Der Rückgriff auf die Nation und das Deutsche, das Wesen, erscheint, links wie rechts, inzwischen oft genug als ein Stück Vergangenheitsbewältigung, auch als ein Ablenkungsmanöver, am ehesten aber als eine Flucht in die Geborgenheit, die es in der Realität dieses neuen Europa nicht gibt. Eine Flucht in die Vormoderne und ins Vorpolitische also.

Auf die Frage, ob wir eine neue nationale Identität brauchen, hat der Philosoph Wilhelm Schmid geantwortet: „Wenn nicht Nation und nicht Volk, was dann? Was bleibt dann noch? Alles, was man zum Leben braucht: die Gesellschaft (anstelle des Volkes), die Republik (anstelle der Nation), die Kultur (anstelle des Reiches).“

So ist es. Ganz abgesehen davon, daß man auf das Nationale als Konsens ohnehin nicht verpflichten kann, ob man es nun gutheißt oder nicht, – die Frage danach, was komplexe Gesellschaften zusammenhält, verdient ernst genommen zu werden.

Im ohnehin schwierigen Vaterland ist die Antwort noch schwieriger geworden.
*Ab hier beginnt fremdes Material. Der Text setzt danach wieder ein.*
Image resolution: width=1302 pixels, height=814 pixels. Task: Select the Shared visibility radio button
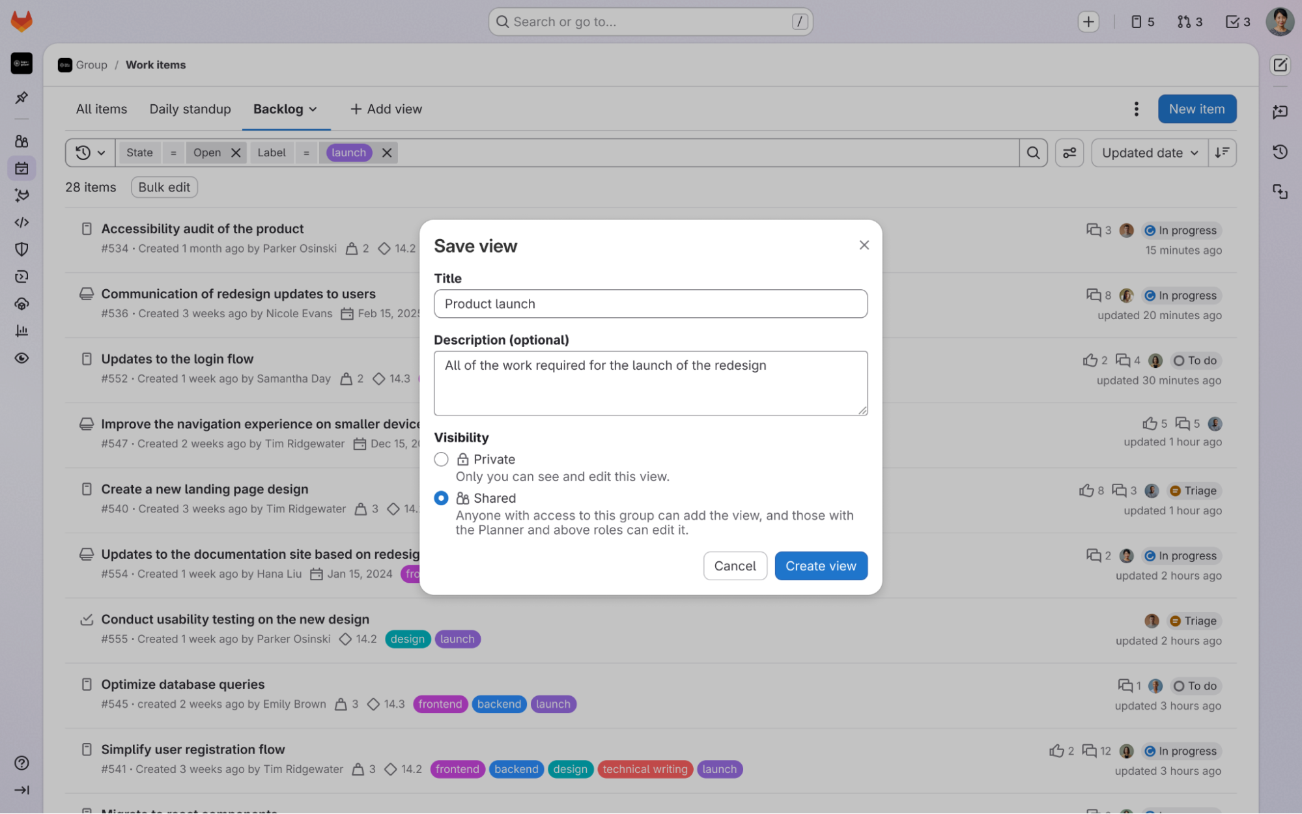coord(441,498)
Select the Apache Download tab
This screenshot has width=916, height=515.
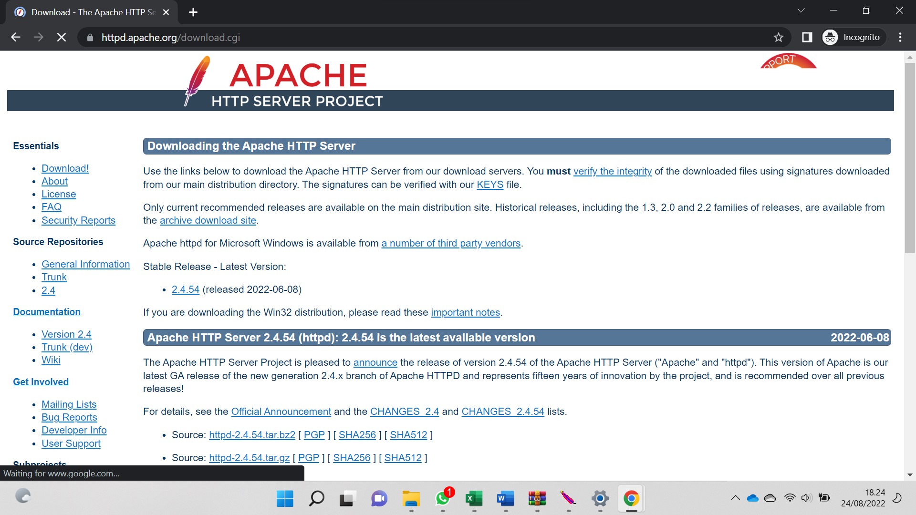(x=86, y=12)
Erosionsprozesse sind sichtbar, zumal in der Mitte. Individualisierungsprozesse brachten Freiheit, aber überforderten auch. In der Erfolgsgeschichte liberaler Gesellschaften stecken Stärke und Schwäche zugleich, Implosionsgefahren. Den Optimismus möchte man sich aber schon behalten, daß die Demokratie als Verfahren, auch das Europäische, die gewonnene Liberalität und die soziale Substanz von keiner national gefärbten Standortbestimmung, von keiner deutsch fixierten Identitätssucherei wirklich ersetzt werden kann.

Daß Suchbewegungen einsetzen, die sich die Antwort nicht einfach machen, beweist die amerikanische Debatte über den Kommunitarismus, der ein linker und rechter Appell an den Bürgersinn ist. Daß Politik nicht nur Stoff zur Anklage bietet, sondern jedermanns Sache selbst ist, will auch jeweils neu gelernt sein.

Im Jahr 1937 schrieb Simone Weil: „Man müßte auf den Begriff Nation verzichten – oder besser gesagt, auf den Gebrauch dieses Wortes, denn der Ausdruck ‚national‘ und alle Zusammensetzungen, in denen er auftaucht, sind bedeutungsleer. Sie haben keinen anderen Inhalt als Millionen Leichen, Waisen und Krüppel, Verzweiflung und Tränen.“ Die große Befreiung in Osteuropa macht den Satz dennoch nicht unaktuell. In die „Naivität zum Eigenen“ führt kein Weg zurück. Nicht im Nationalen steckt die Chance, sondern in einer entfalteten, kulturell im Westen entstandenen Bürgerlichkeit.